Que viennent chercher les spectateurs qui n’hésitent pas à débourser 30 $ ou 45 $ pour assister à un tel évènement ? La réponse se trouve dans le caractère unique du moment. Ce qui se passe sur scène ne se reproduira plus jamais de la même façon. « Les gens apprécient le côté spontané du balado, dit Jean-François Renaud. Ça n’a rien à voir avec une formule qui est répétée soir après soir. »

Les vedettes québécoises de balado sont très aimées d’un public à la recherche d’une parole débridée. On apprécie leur audace, leur humour. On aime s’identifier à certains d’entre eux.

« Quand ils font leur balado devant un public en salle, ils retrouvent leur communauté, dit Pascale Gougeon. Il y a une grande interaction qui se produit. Le lien est très fort et c’est en salle qu’on s’en aperçoit. »

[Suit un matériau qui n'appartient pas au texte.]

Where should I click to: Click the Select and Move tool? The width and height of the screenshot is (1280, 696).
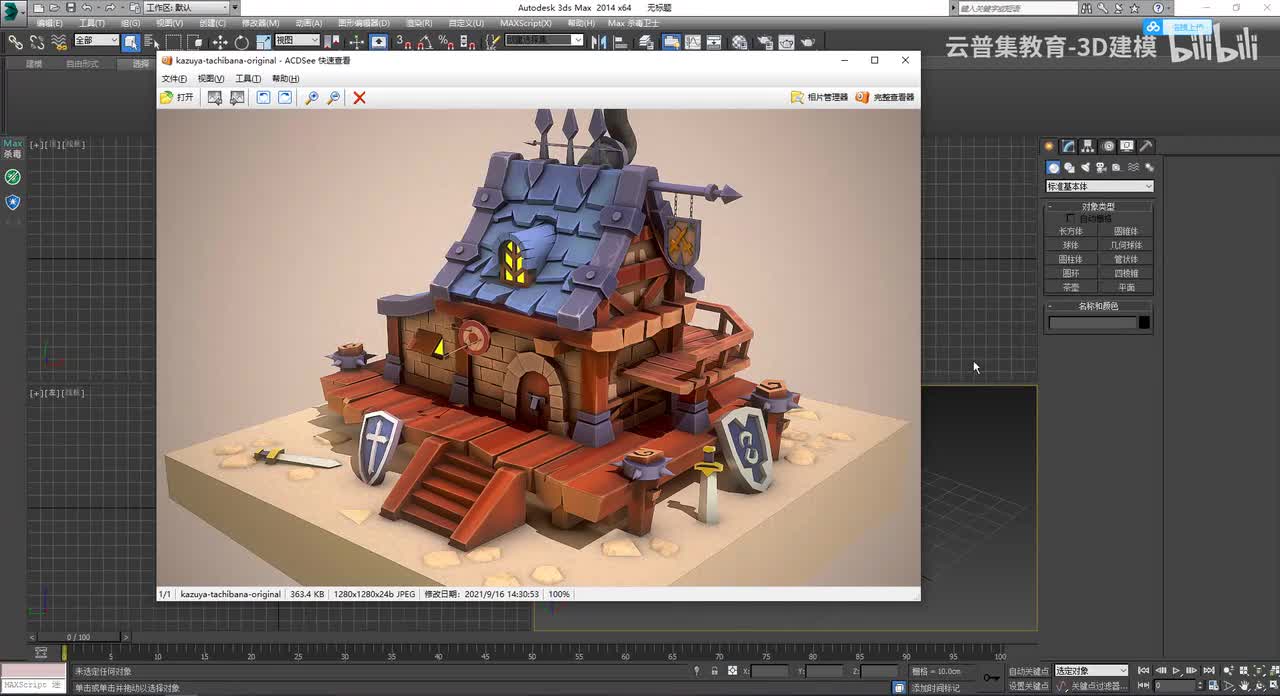[220, 42]
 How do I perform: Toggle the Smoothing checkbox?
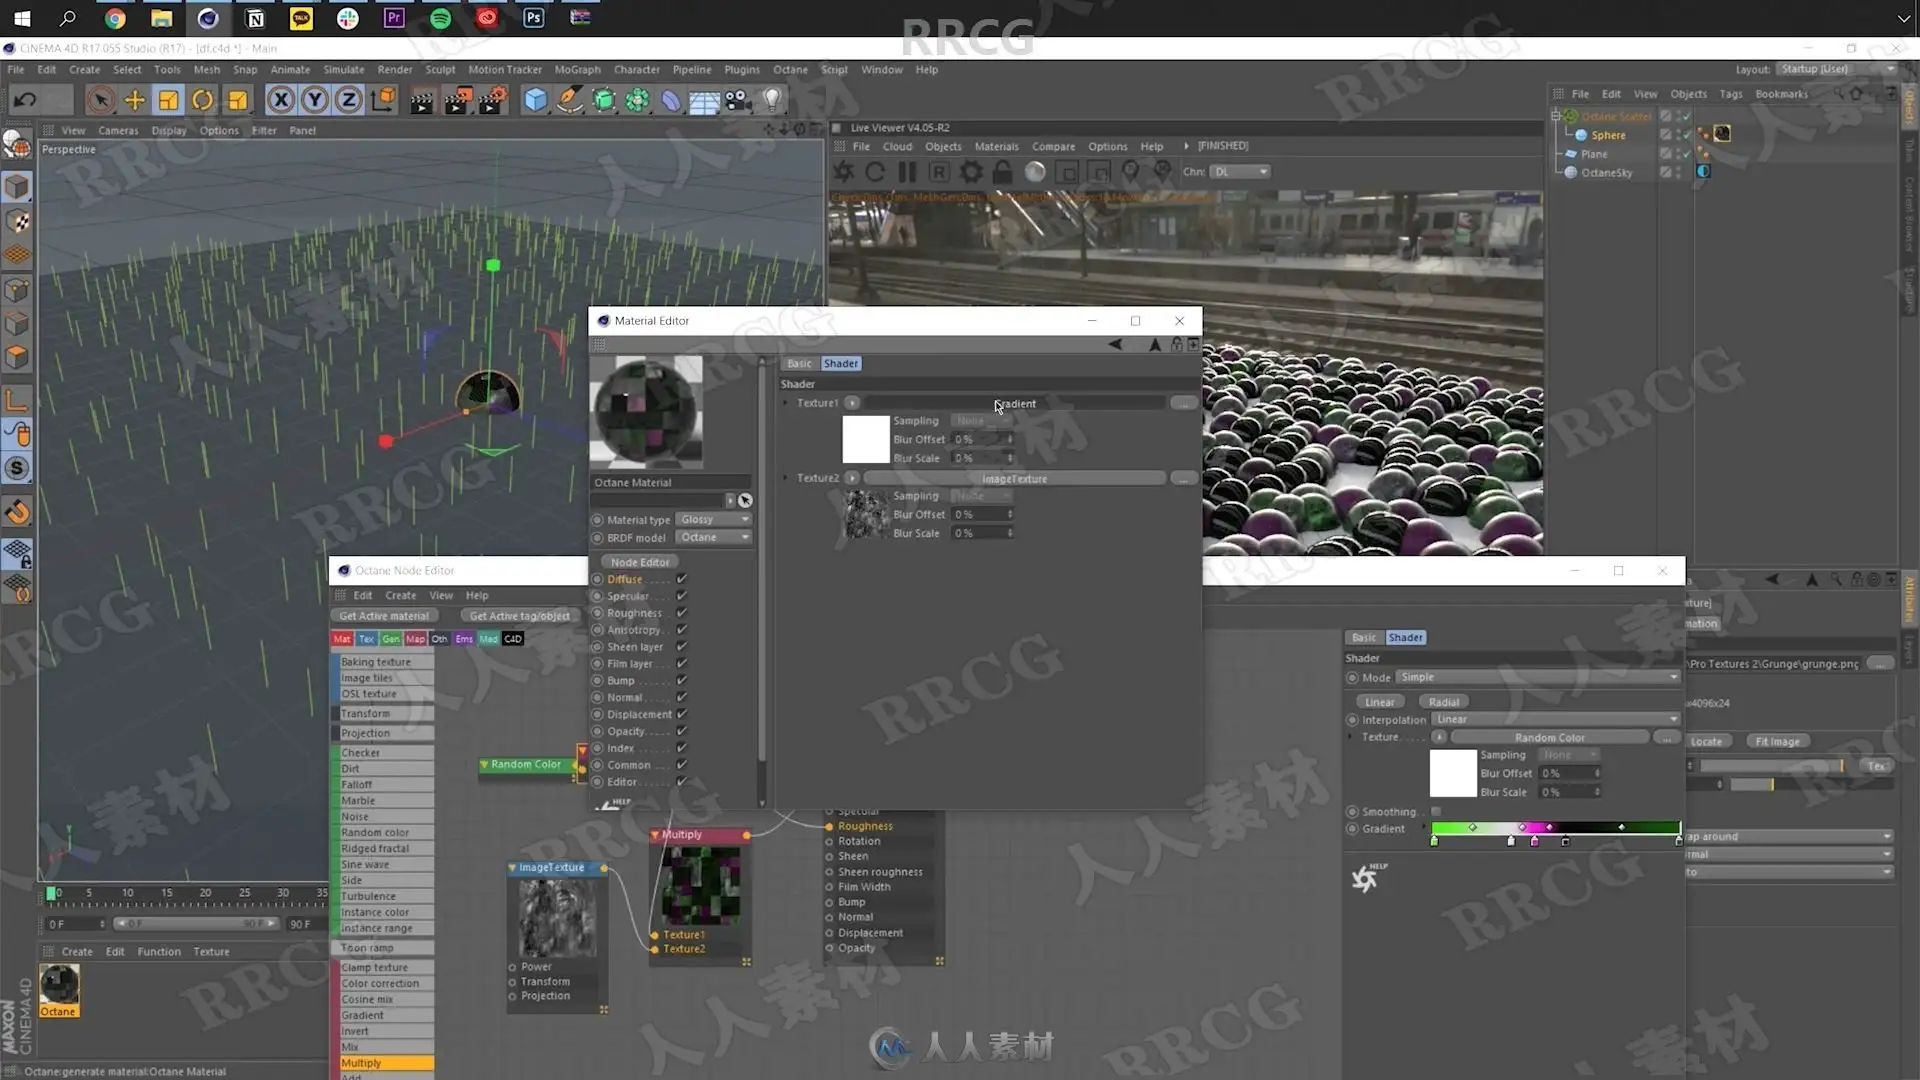point(1436,811)
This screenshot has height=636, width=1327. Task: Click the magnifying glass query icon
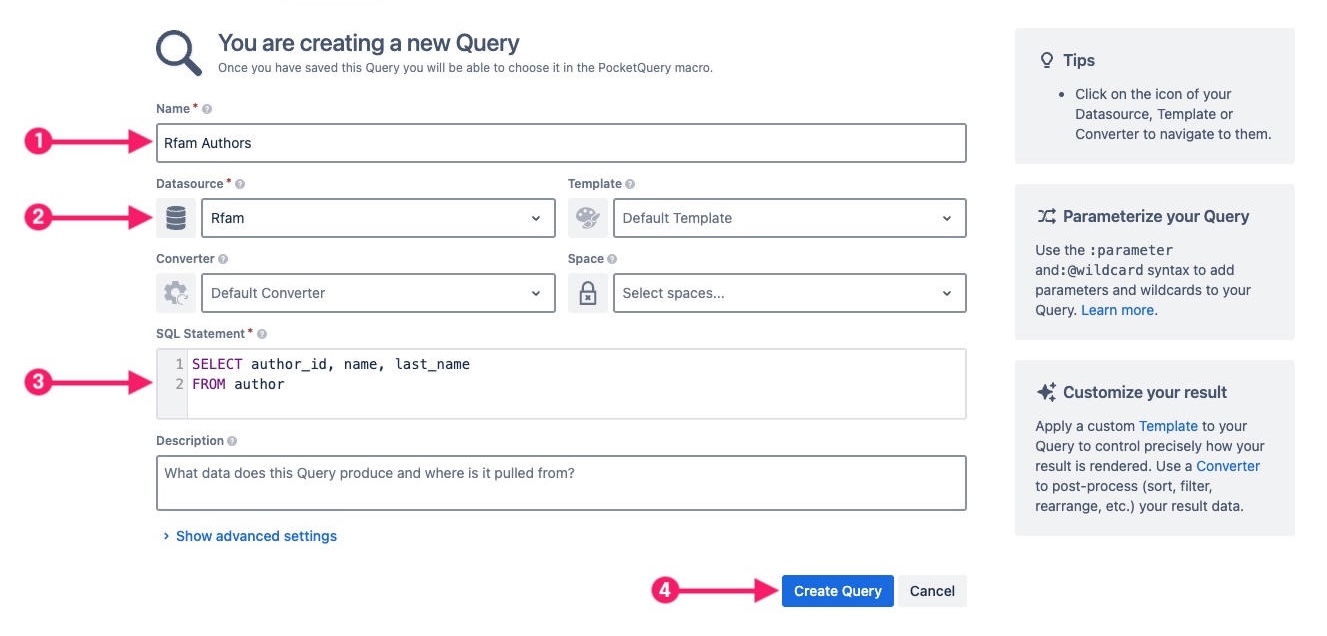[177, 51]
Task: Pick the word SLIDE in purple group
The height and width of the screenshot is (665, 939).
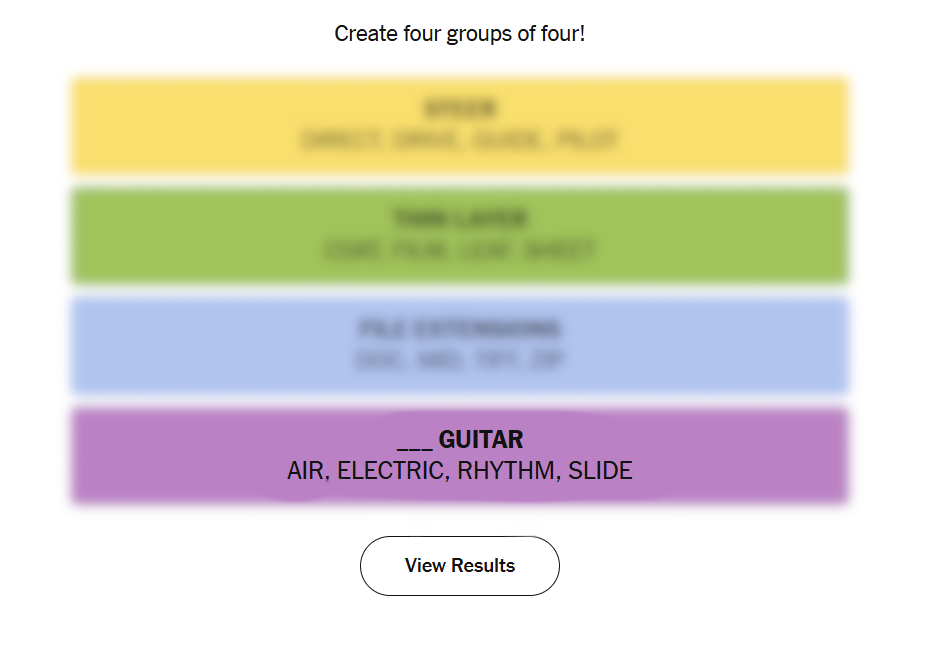Action: tap(600, 471)
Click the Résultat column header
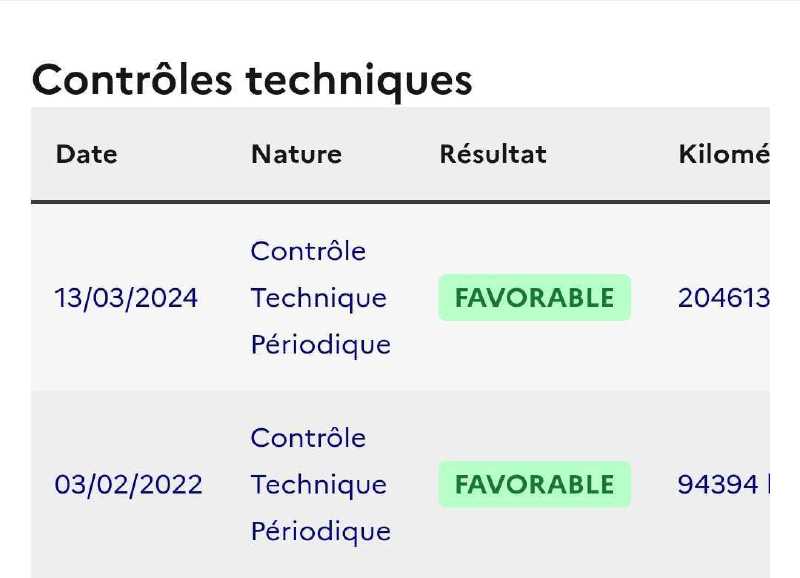Viewport: 800px width, 578px height. click(493, 155)
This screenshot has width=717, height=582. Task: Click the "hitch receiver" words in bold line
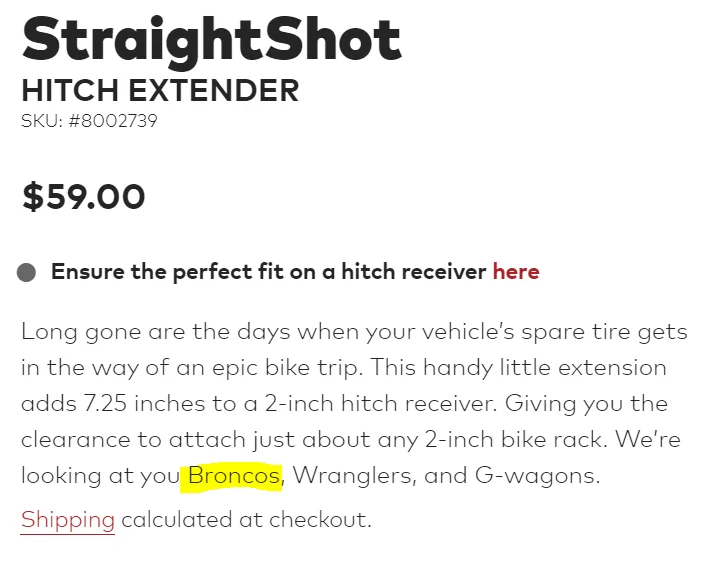pos(414,272)
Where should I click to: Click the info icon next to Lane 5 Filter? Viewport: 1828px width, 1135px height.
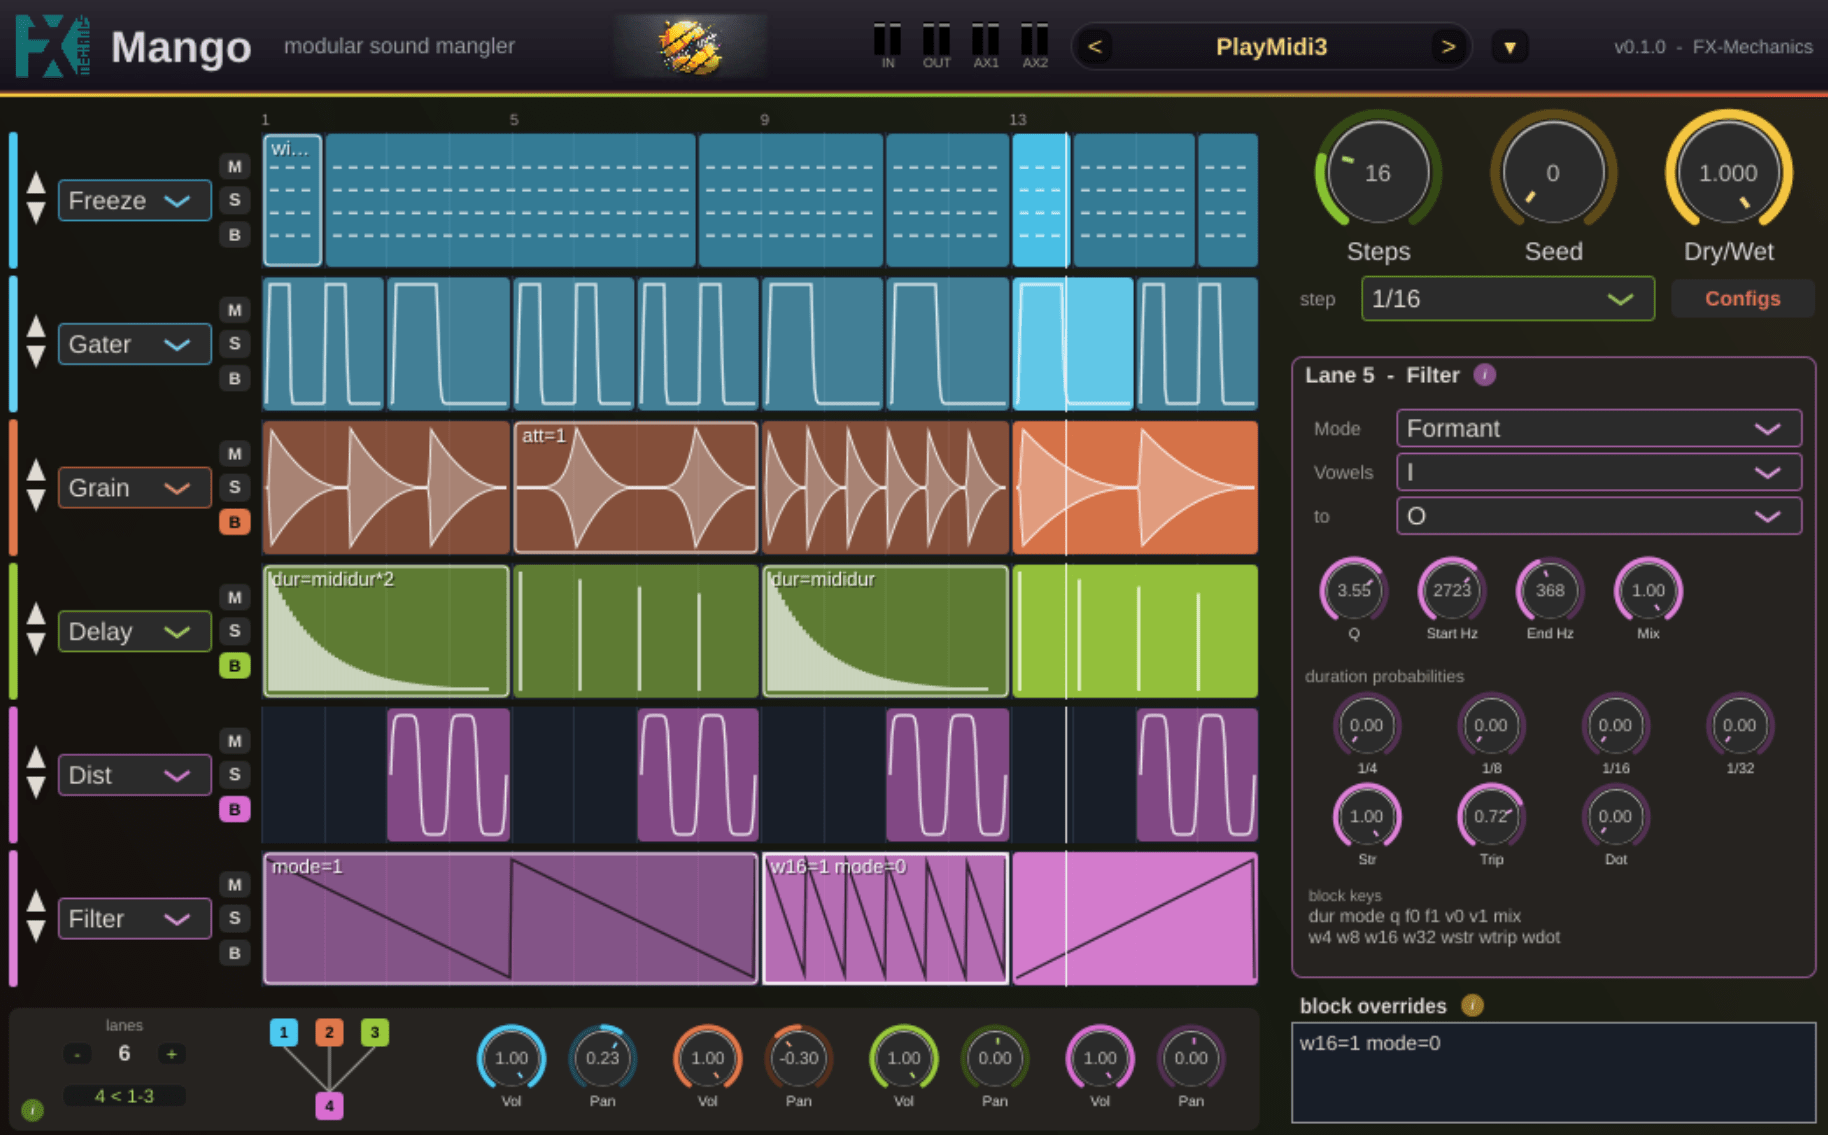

Et puis, il y a le simple plaisir qui découle de ces rencontres. « Les gens qui viennent nous voir ont envie de faire la fête avec nous, dit Stéphanie Vandelac, de la série balado Couple ouvert. À ça s’ajoute le facteur “j’étais là”. On l’observe beaucoup sur les réseaux sociaux. »

En septembre dernier, le duo de Sexe oral s’est produit à l’amphithéâtre de Trois-Rivières devant… 4000 personnes. Passer d’un petit studio où sont entassées une vingtaine de personnes à un amphithéâtre a évidemment un impact sur la manière de concevoir les balados. « Pour nous, ça change tout, ajoute Stéphanie Vandelac. Nos balados se veulent humoristiques. Recevoir les rires d’une grande salle, ça nourrit énormément. »

Son conjoint Thomas Levac utilise une analogie intéressante pour expliquer la différence entre une émission balado qui est produite en studio et une autre qui est en salle. « C’est comme les sitcoms avec ou sans public. Les acteurs jouent différemment grâce à l’interaction qu’ils ont avec le public. L’autre jour, on a échangé pendant 30 minutes avec des spectateurs qui étaient assis à une même table. »

Mathieu Lacroix croit toutefois qu’il faut préserver le caractère distinct des balados. « On a présenté Tout le monde s’haït au Zoofest devant 1500 personnes. Il a fallu habiller la scène, ajouter des invités, mettre de la vidéo. Le moment a été unique en soi, mais on s’est rendu compte que ça dénaturait la formule originale. On est plus prudents maintenant. »

Moment unique, liberté de parole, spontanéité, voilà ce qu’offre la formule des balados qui partent maintenant en tournée. Cela en dit long sur les envies actuelles des spectateurs. Réinventez-vous, a-t-on dit aux artistes pendant la pandémie. Cette boutade trouve un sens aujourd’hui.